图1 木霉菌株T-B 的形态特征Figure 1 Morphological characteristics of Trichoderma strain T-B
2.3 木霉T-B 菌株分子生物学鉴定
利用通用引物ITS-1 和ITS-4 以及特异性引物TEF-R 和TEF-F 分别对分离得到的木霉菌进行ITS 和TEF 基因序列的扩增,扩增得到的条带分别约为600 和300 bp (图2),并将PCR 扩增获得的T-ITS 和T-TEF 产物经测序后得到的序列分别提交到NCBI 网站,利用Blast1.83 X 软件进行序列比对,利用MEGA5 软件进行多重序列比较,并采用邻接法构建系统进化树(Bootstrap = 500)进行菌株分子生物学鉴定,并结合形态学特征初步将木霉T-B 菌株鉴定为长枝木霉(图3A 和图3B),其与长枝木霉的相似度为99.18%。

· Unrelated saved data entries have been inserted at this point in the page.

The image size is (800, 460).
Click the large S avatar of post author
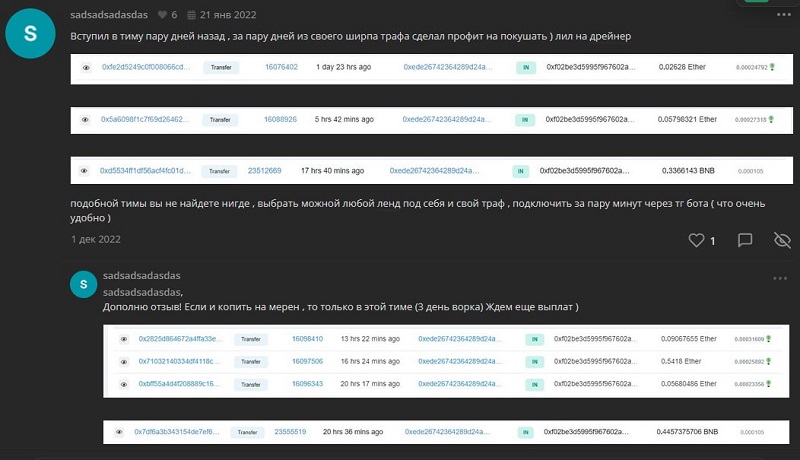click(x=30, y=33)
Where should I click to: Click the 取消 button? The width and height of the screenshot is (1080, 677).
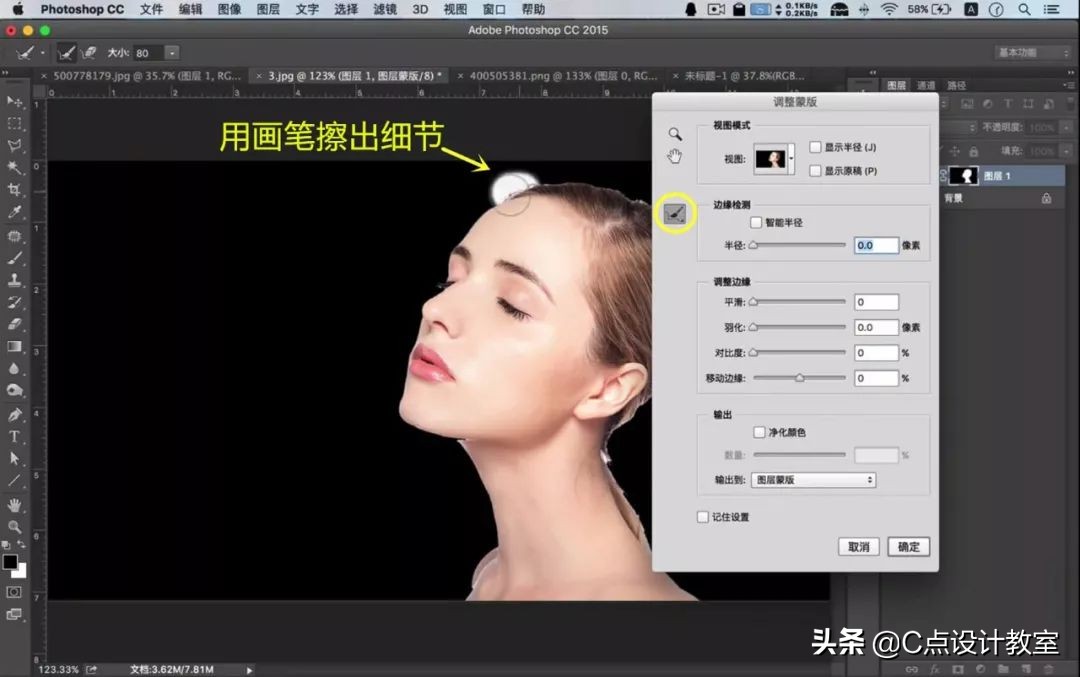click(x=858, y=547)
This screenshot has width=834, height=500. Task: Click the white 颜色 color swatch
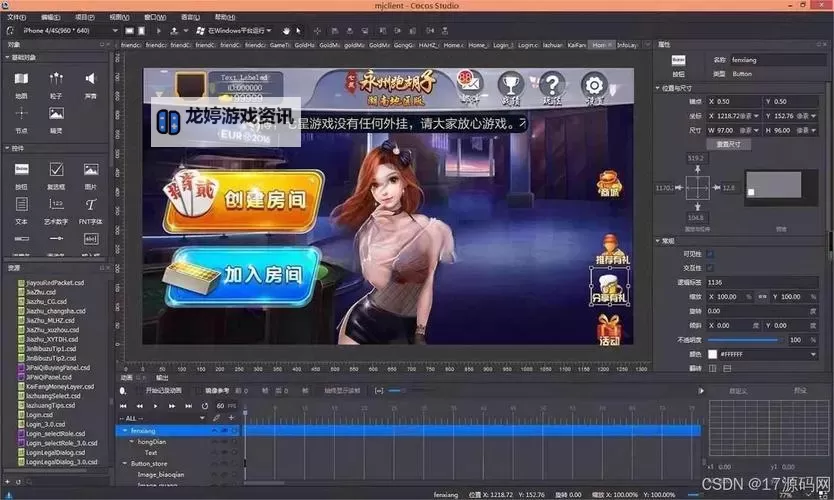coord(712,354)
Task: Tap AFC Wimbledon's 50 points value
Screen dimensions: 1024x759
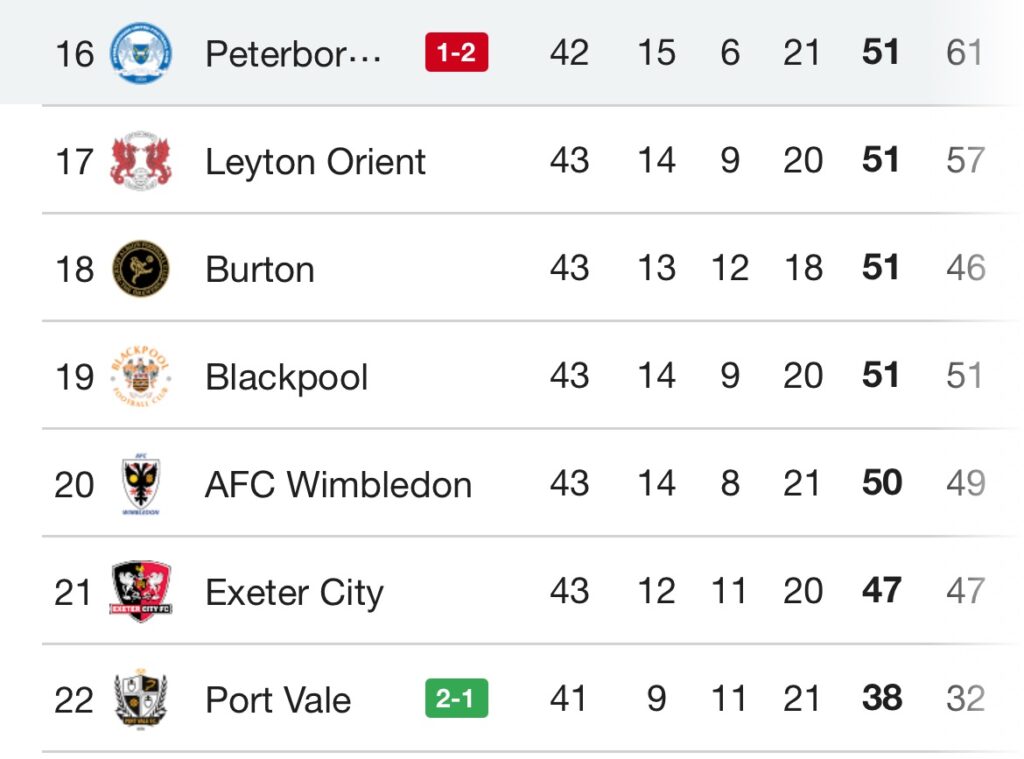Action: 881,484
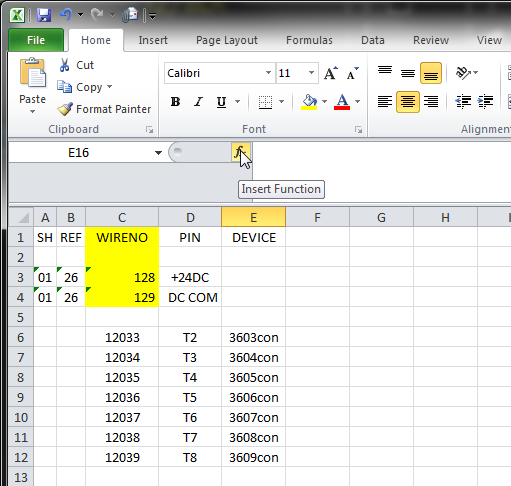Toggle Bold formatting

(175, 101)
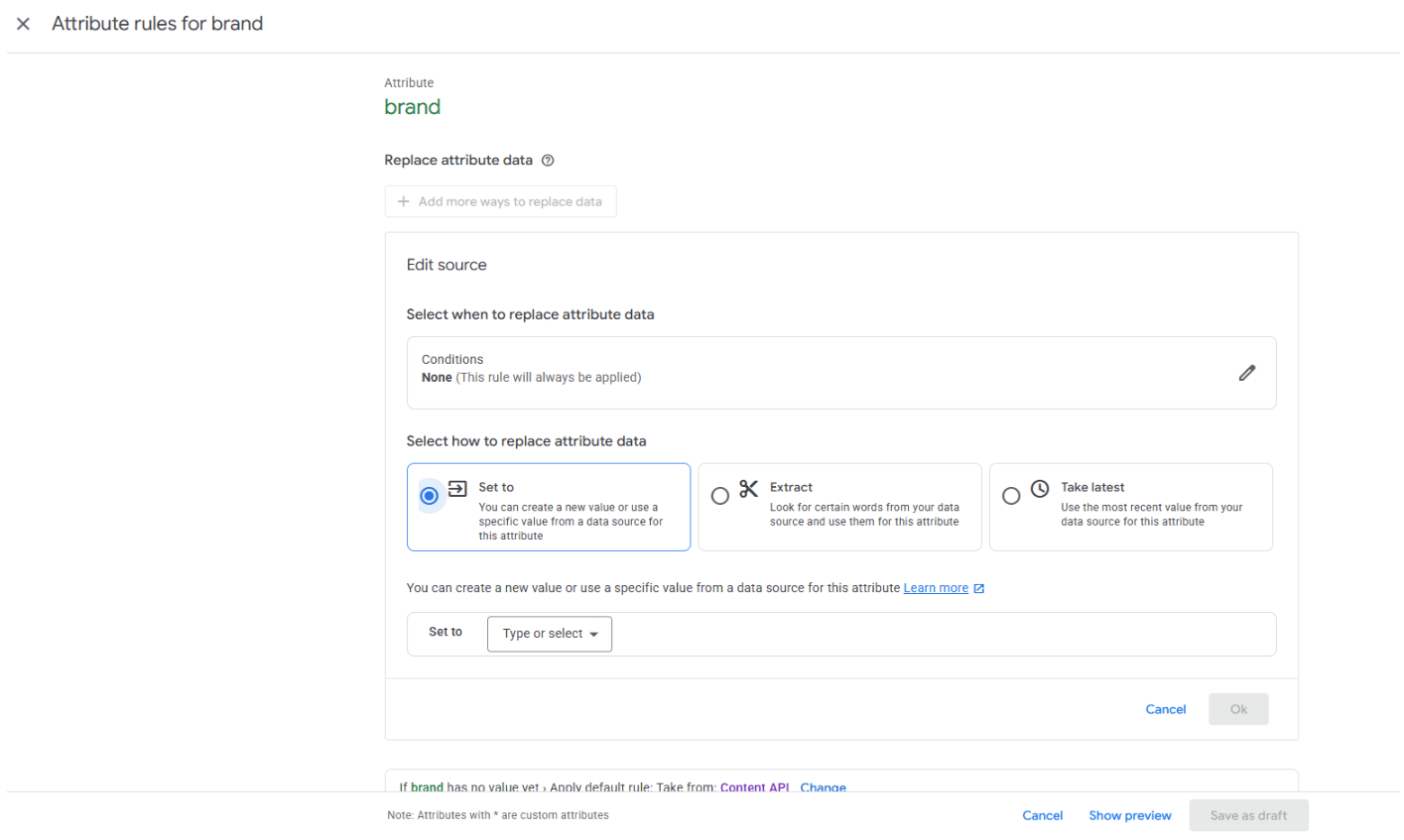This screenshot has height=840, width=1404.
Task: Open the Learn more link
Action: coord(935,588)
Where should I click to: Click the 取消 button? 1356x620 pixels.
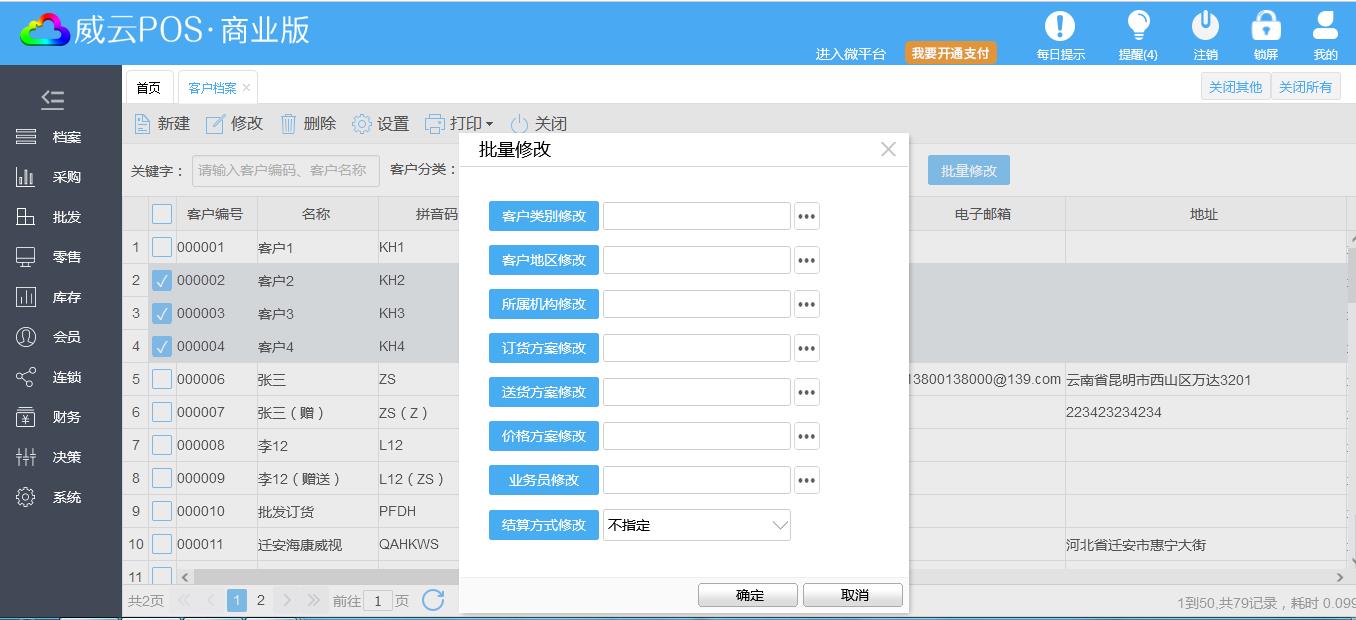click(x=853, y=595)
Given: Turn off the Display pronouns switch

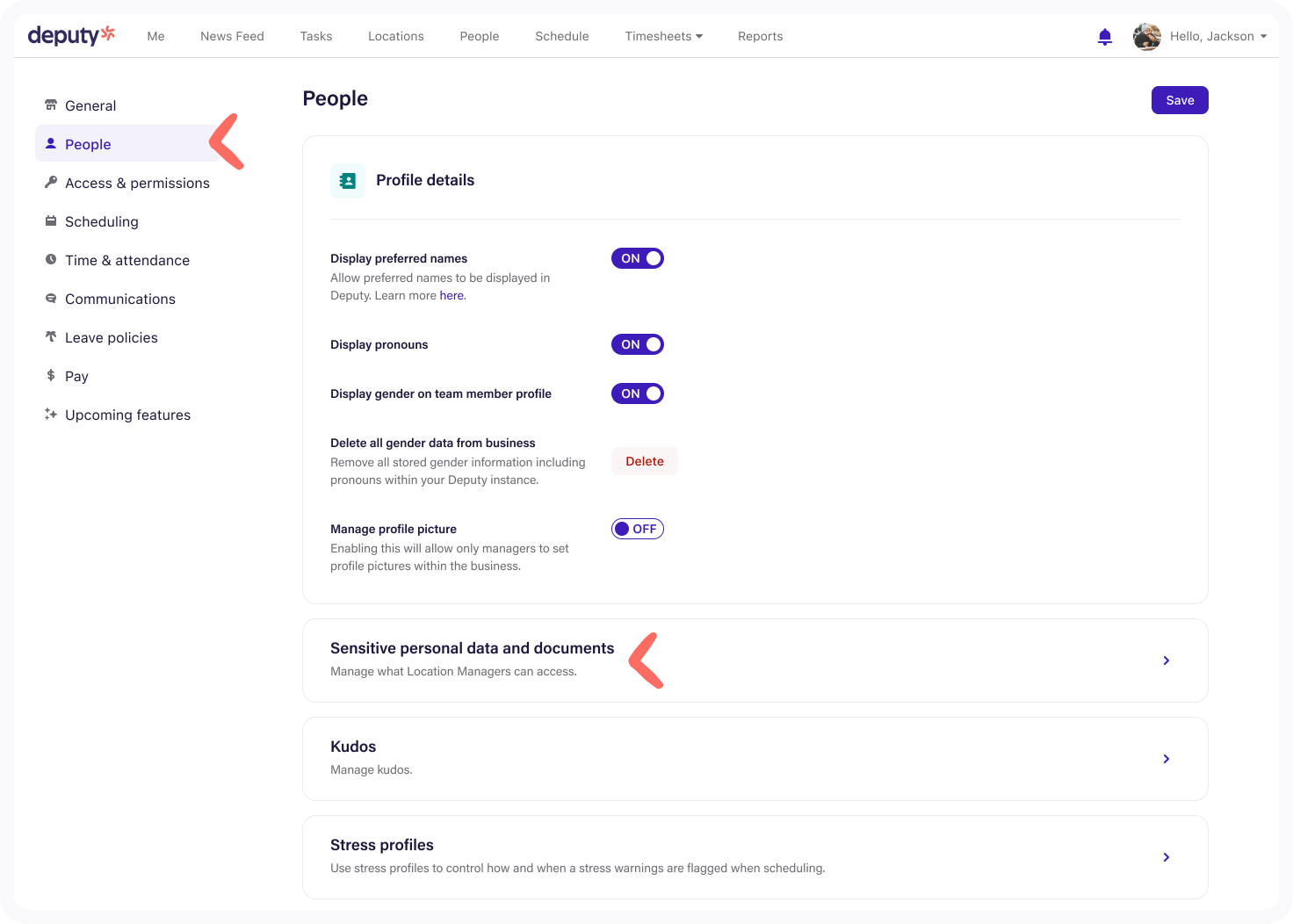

图2 ITS 和TEF 扩增序列的凝胶电泳图Figure 2 Gel electrophoresis diagram of ITS and TEF amplified sequences
图3 木霉T-B 菌株ITS 和TEF 系统发育树Figure 3 ITS and TEF phylogenetic tree of Trichoderma T-B strain
2.4 长枝木霉耐盐性评价
不同浓度NaCl 处理对长枝木霉菌的生长和产孢量具有不同程度的影响。随着NaCl 溶液浓度升高,长枝木霉菌的生长速率呈降低趋势,且随着培养时间增加,不同浓度NaCl 溶液对其生长的影响效果呈降低趋势。与对照相比(图4ⅠA和图4ⅡG),当NaCl 溶 液 浓 度 为100 mmol·L−1时(图4ⅠB 和图4ⅡH),在培养时间段内(3~7 d)长枝木霉菌的菌落直径与对照无显著差异(P> 0.05) (表2)。当NaCl溶液浓度为200 mmol·L−1时,在培养时间段内(3~4 d) (图4ⅠC 和图4ⅡI),长枝木霉菌的菌落直径与对照无显著差异(P> 0.05) (表2)。当NaCl 溶液浓度为400 mmol·L−1时(图4ⅠD 和图4ⅡJ),在培养3~5 d时长枝木霉菌的菌落直径与对照差异显著(P< 0.05),较对照菌落直径有所降低,但是在培养6~7 d 时,其菌落直径与对照相比无显著差异(P> 0.05),表现出较强的耐盐性(表2)。当NaCl 溶液浓度为600 和800 mmol·L−1时(图4ⅠE、ⅠF、ⅡK 和ⅡL),在培养时间段内(3~7 d)长枝木霉菌的菌落直径与对照相比有所降低,且存在显著差异(P< 0.05) (表2)。同时,与对照相比,当NaCl 溶液浓度为100 mmol·L−1时,在培养7 d 时长枝木霉菌的产孢量显著高于对照(P< 0.05),较对照增加9.17% (表2)。然而,当NaCl溶液浓度大于100 mmol·L−1时,在培养7 d 时长枝木霉菌的产孢量显著低于对照(P< 0.05) (表2)。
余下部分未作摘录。